Tuesday, February 28, 2012

Dovecot clustering with dsync-based replication

This document describes a design for a dsync-replicated Dovecot cluster. This design can be used to build at least two different types of dsync clusters, which are both described here. Ville has also drawn overview pictures of these two setups, see director/NFS-based cluster and SSH-based cluster.

First of all, why dsync replication instead of block level filesystem replication?

  • dsync won't replicate filesystem corruption.
  • A cold restart of replication won't go through all of the data in the disks, but instead quickly finds out what has changed.
  • Split brain won't result in downtime or losing any data. If both sides did changes, the changes are merged without data loss.
  • If using more than 2 storages, the users' replicas can be divided among the other storages. So if one storage goes down, the extra load is shared by all the other storages, not just one.

Replication mail plugin

This is a simple plugin based on notify plugin. It listens for all changes that happen to mailboxes (new mails, flag changes, etc.) Once it sees a change, it sends an asynchronous (username, priority) notification to replication-notify-fifo. The priority can be either high (new mails) or low (everything else).

Optionally the replication plugin can also support synchronous replication of new mail deliveries. In this way it connects to replication-notify UNIX socket, tells it to replicate the user with sync (=highest) priority and waits until it is done or replication_sync_timeout occurs. The IMAP/LMTP client won't see an "OK" reply until the mail is replicated (or the replication has failed). The synchronous replication probably adds a noticeable delay, so it might not be acceptable for IMAP, but might be for LMTP.

## [The exercise]
Reproduce the Dovecot replication text between "Tuesday, February 28, 2012" and "level filesystem replication?", inclusive, changing "overview pictures" to "diagrams".

## [Record set]
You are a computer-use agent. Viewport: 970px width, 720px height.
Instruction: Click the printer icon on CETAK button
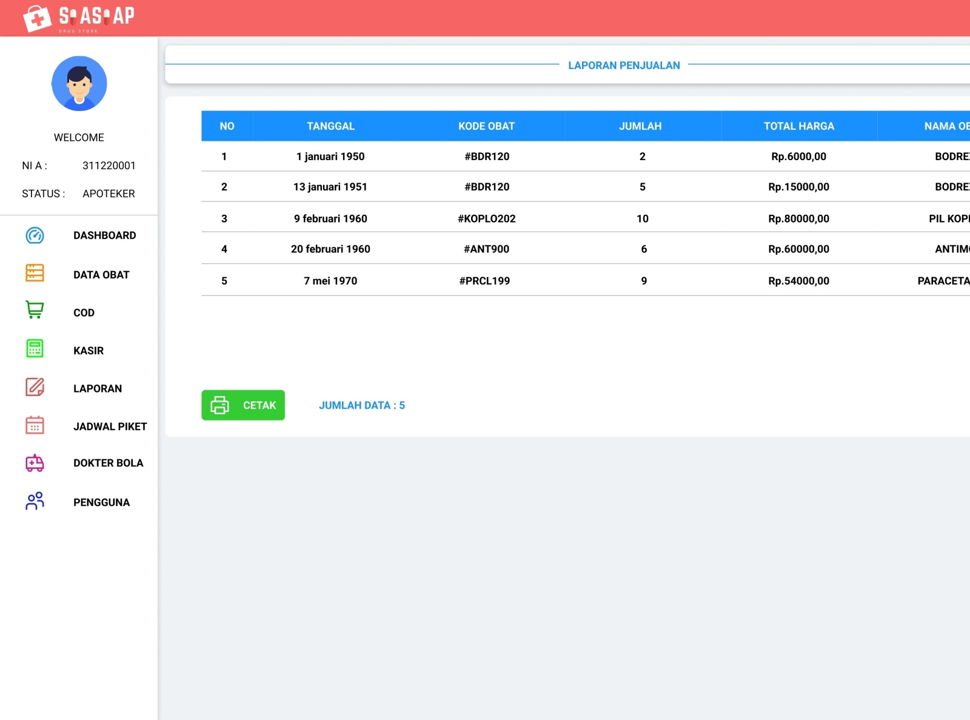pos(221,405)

...

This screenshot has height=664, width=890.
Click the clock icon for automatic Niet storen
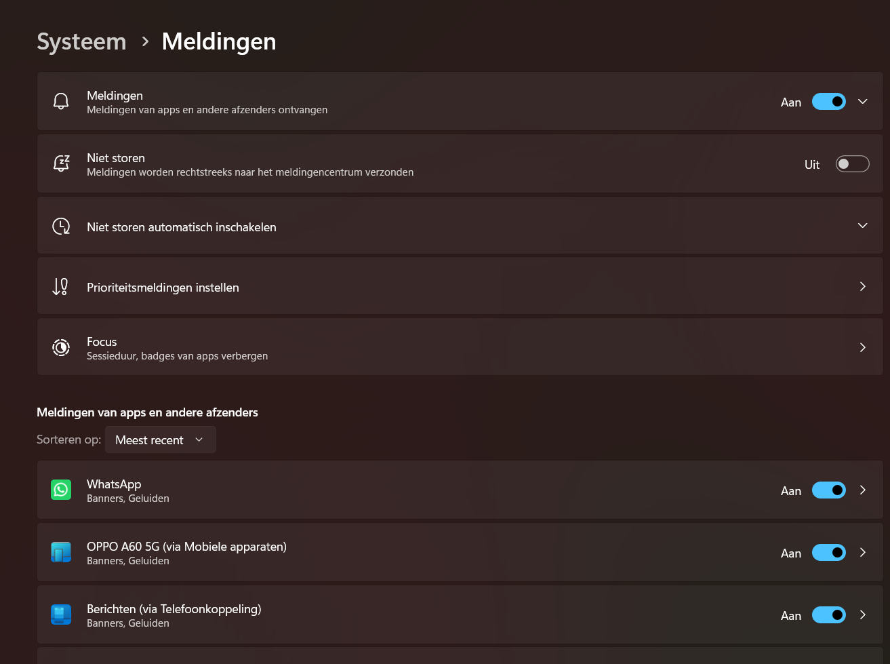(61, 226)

---

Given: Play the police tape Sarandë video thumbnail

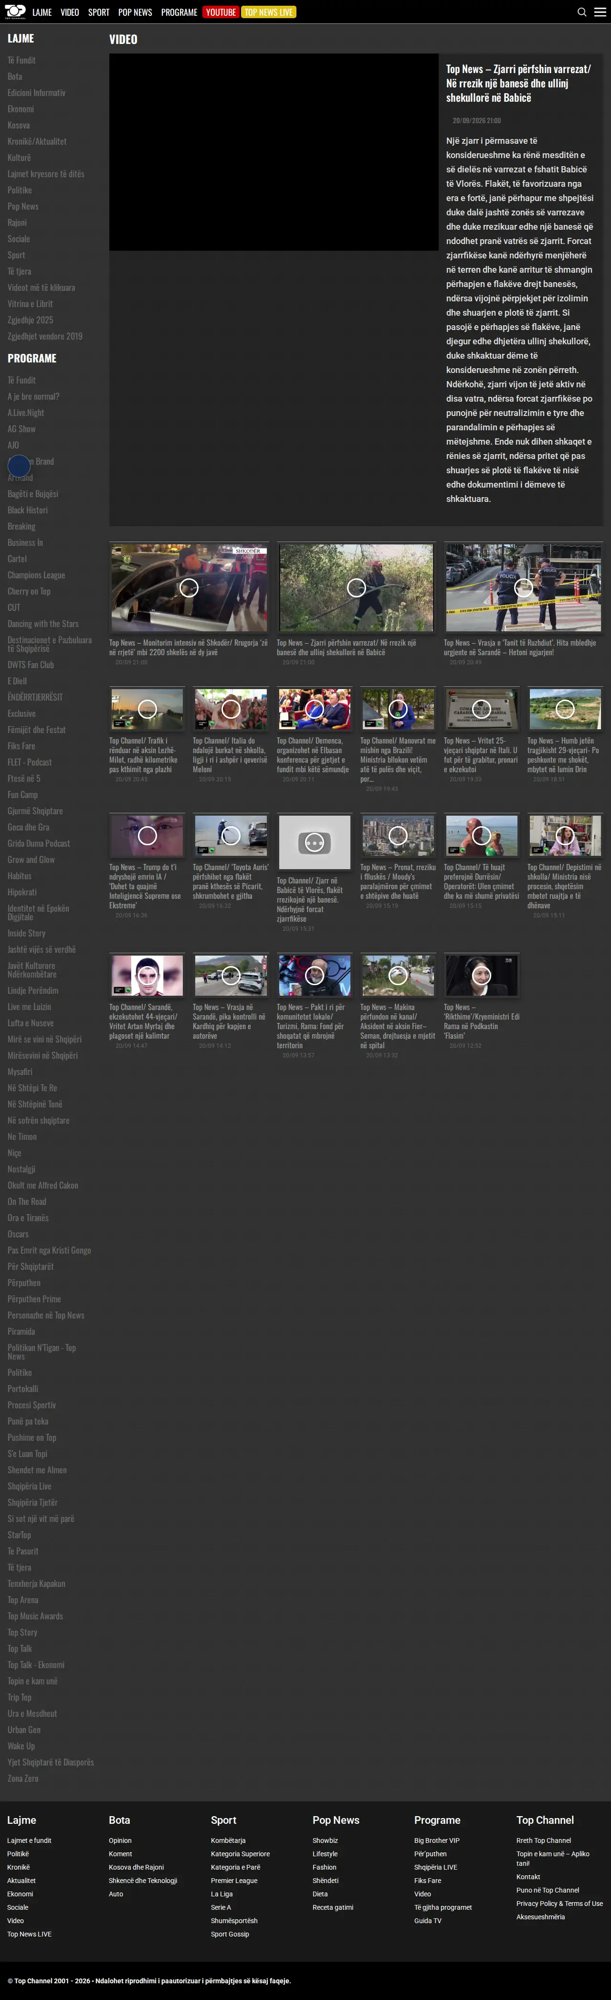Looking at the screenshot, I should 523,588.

## [Output of the exercise]
Tuesday, February 28, 2012

Dovecot clustering with dsync-based replication

This document describes a design for a dsync-replicated Dovecot cluster. This design can be used to build at least two different types of dsync clusters, which are both described here. Ville has also drawn diagrams of these two setups, see director/NFS-based cluster and SSH-based cluster.

First of all, why dsync replication instead of block level filesystem replication?